Um dos argumentos pelos quais o Brasil estaria mais ou menos imune a uma crise internacional é porque a nossa economia é relativamente fechada, portanto não depende significativamente do intercâmbio com o exterior. Quando se analisa mais detidamente, o que se vê é que há muitas portas por onde podemos importar a recessão. A verdade é que boa parte do crescimento do Brasil nos últimos anos se deveu aos ventos mais que favoráveis no cenário internacional. Nós somos exportadores de matérias primas, tanto minerais quanto agrícolas. O preço das commodities triplicou desde 2003 até o seu pico em meados deste ano. Como os juros internacionais estavam em seu patamar mais baixo desde a Segunda Guerra Mundial, sobrou dinheiro barato nos mercados. Parte desse dinheiro entrou no Brasil através de investimentos, tanto de curto como de longo prazo. Não faltaram linhas de crédito para as nossas empresas.
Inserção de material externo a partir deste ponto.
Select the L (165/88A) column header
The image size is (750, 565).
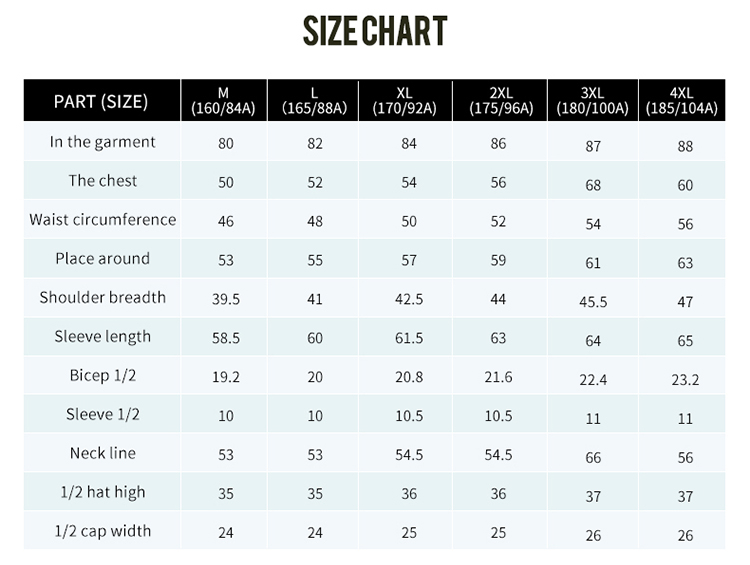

Por fim, o crescimento das ecomias mais ricas foi de mãos dadas com o impressionante crescimento da China e Índia e aí estava o motor dessa fase de enorme prosperidade. Se as economias ricas entram em recessão, China e Índia serão afetadas e por tabela os demais emergentes também.

A reversão de expectativas está dando lugar à queixa arqui-demagógica de que os pobres coitados dos países emergentes e do terceiro-mundo iriam pagar a conta dos desatinos de banqueiros sem coração nos Estados Unidos. O apelo dessa bobagem é óbvio, só tem o problema de esquecer que o crescimento mundial dos últimos seis anos deveu-se em boa parte às mesmas razões que agora estão na origem da crise do sistema financeiro. Se os juros não tivessem sido tão baratos, os déficits fiscal e comercial americanos não tivessem sido tão gigantescos, se os Governos tivessem impedido as bolhas nos mercados imobiliários nos Estados Unidos, Irlanda, Inglaterra, Espanha e em tantos outros países, se o sistema financeiro não tivesse desenvolvido e comercializado todos os novos produtos com os que inundou o mercado (principalmente derivativos), é verdade que não teríamos agora uma crise tão severa. Mas antes tampouco teríamos tido o crescimento que tivemos, no mundo inteiro. Aliás, os países emergentes foram os principais beneficiados com a farra de irresponsabilidade vista no primeiro mundo, pois foram os países que mais cresceram nesta década. Agora não é que vamos pagar a conta, vamos deixar de nos beneficiar das condições extremamente favoráveis existentes até o momento.

Hoje quando a crise campeia e mete medo, é muito fácil dizer que os Governos tinham que ter atuado antes. É óbvio que sim, mas quem se atreve a furar uma bolha, pôr fim à prosperidade, dizer aos seus eleitores que é preciso tomar medidas que resultarão em menor crescimento, para não gerar desequilíbrios? Isso é conversa para os profetas do passado, especialidade dos economistas (entre os quais me incluo). Quando as coisas vão bem, ninguém quer ouvir sobre riscos e necessidade de moderação. Quantas vezes não se escreveu sobre a bolha do mercado imobiliário em diversos países? Venceu a tropa de choque dos que não viam nenhum perigo. Consequência: o ajuste será mais drástico!

O mar virou e o Governo Lula enfrentará seu real teste. Tenho conversado com muitos amigos aqui no Brasil, a maioria economistas como eu e que, por sua atuação profissional, são em geral muito bem informados. Cada vez é maior o número dos que acreditam que a desaceleração da economia poder ser brusca. 3% de crescimento em 2009 já é considerado um cenário super otimista. Como em 2010 há eleição e é da natureza do partido que está no poder tentar mantê-lo a qualquer custo, é de se esperar que a pressão para manter o crescimento econômico seja máxima. Até aí, tudo bem. O problema é que o caminho mais tentador será o de aumentar os gastos e relaxar as políticas fiscal e monetária. Essa receita é a mais fácil, qualquer tonto sabe propô-la. Como dizem na Espanha, é pão para hoje e fome para amanhã, pois no longo prazo passa fatura. Agora seria a hora de fazer a sério as reformas estruturais de que o país tanto precisa e que foram as grandes ausentes deste Governo. A mais óbvia seria a reforma fiscal. Será que nossos políticos e formadores de opinião estarão à altura dos acontecimentos?